The above historical fact is important to know because it explains one of the most amazing Holocaust survival stories I’ve ever heard.  My learning the story came about in a peculiar way, too.  I was speaking with a friend about our memories.  His is and always has been excellent, but is failing ever so slightly with age.  Mine has always been idiosyncratic, in that I can remember anything that interests me, but have almost no success with brute force, rote memorization (explaining why I’ve never been able to master a language in a classroom).  This conversation about memory reminded my friend of the story behind his Jewish relatives’ survival in wartime Paris.

His aunt was married to a man who seems to have come from North Africa (perhaps from Alexandria or Iraq, both of which had thriving Jewish communities before they were summarily exiled following Israel’s creation).  I don’t know how the aunt and uncle met, but they ended up in Paris, which is where they were when the Nazis invaded.  Within a short time of the invasion, as the French enthusiastically fingered Jews for the Nazis’ convenience, the Nazis appeared at the home of the aunt and uncle, where they announced that they were taking the uncle away on account of his being Jewish.

“I’m not Jewish,” responded the uncle.

“Of course you are,” said the Nazis.  “Your name is Finkelstein [or whatever Jewish name the man had].”

“No,” said the uncle.  “I’m not Jewish.  I’m Muslim.”

Well, that was a shocker.  Knowing of Hitler’s affinity for Islam, the Nazis resolved that, rather than making the wrong decision and accidentally offing a Muslim, they would take the uncle to the Gestapo, and let the Gestapo sort it out.

Once at Gestapo headquarters, the uncle continued to insist that he was Muslim.

“Prove it,” said the Gestapo officer.

At which point the uncle, in the perfect cadences of the muezzin, begin reciting the Koran.  Not just a word or a phrase, but lengthy passages.

The Gestapo officer was thunderstruck.  He realized, though, that this could be a trick — the Arabic version of the same double talk that Sid Caesar later spoke so effortlessly.  He therefore had one of his minions bring him the imam from a local mosque.

When the imam arrived, the Nazi officer turned to the uncle and said, “Prove to this imam that you’re a Muslim.”

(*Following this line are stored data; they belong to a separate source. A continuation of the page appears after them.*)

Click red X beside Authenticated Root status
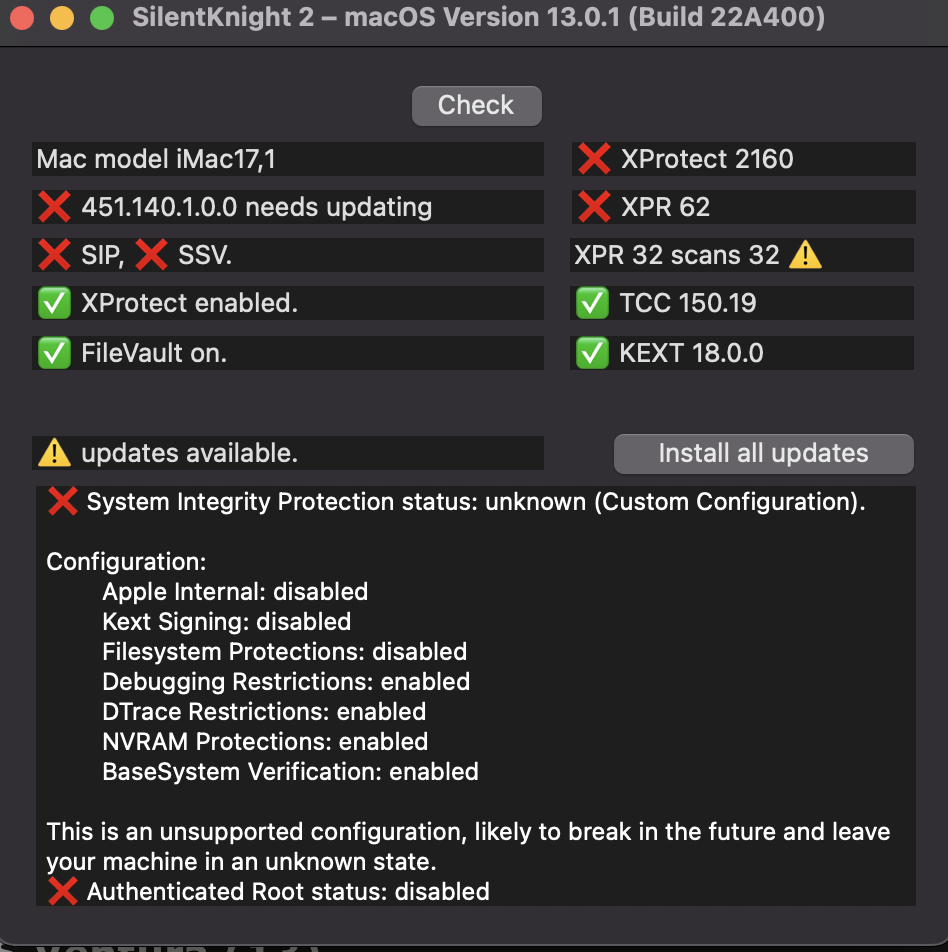 click(62, 891)
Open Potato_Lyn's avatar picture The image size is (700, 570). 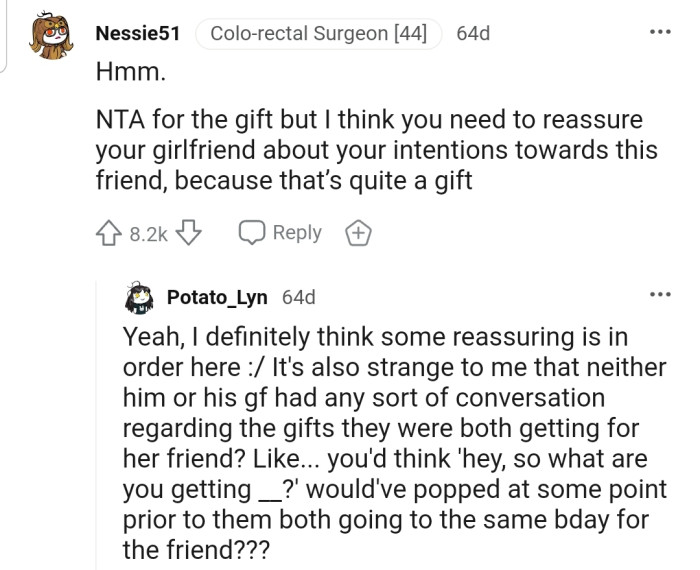pos(139,297)
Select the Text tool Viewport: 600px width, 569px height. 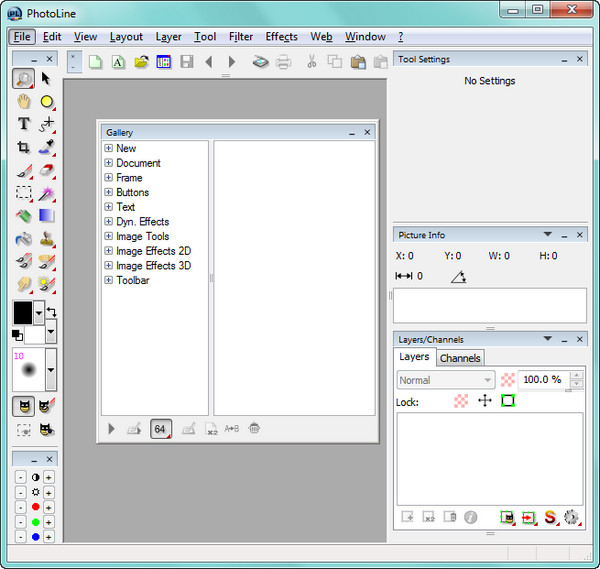tap(23, 124)
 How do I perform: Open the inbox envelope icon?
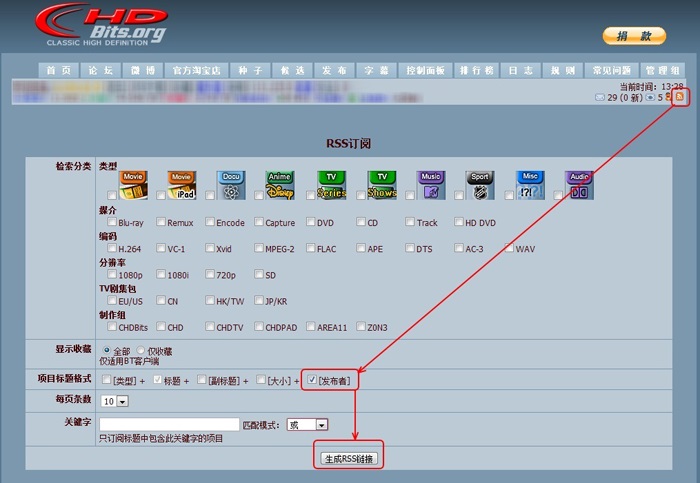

And off the uncle went again, with beautiful rhythm, tone, and feeling, reciting Koranic passages.

The imam listened, spellbound, and then turned to the Gestapo officer and said, “That’s absolutely the Koran and he is reciting it beautifully.  He must be a Muslim.”

The Jewish uncle was therefore released from Gestapo headquarters and returned to his Jewish wife in their Paris home, where they spent the remainder of the war.

How did this Jewish man convince an imam that he was a devout Muslim?  It turned out that the uncle’s childhood home somewhere in North Africa was next to a mosque.  All day long, he’d hear, not only the call to prayer, but also the muezzin reciting endless passages from the Koran.  Because the man had the plastic, absorbent mind of a child, not to mention an extremely good natural memory, he internalized what he heard and could recite it at will.  Indeed, I’m willing to guess that, before the war, he probably recited the Koran for his friends as something of a party trick, never guessing that, one day, it would save his life.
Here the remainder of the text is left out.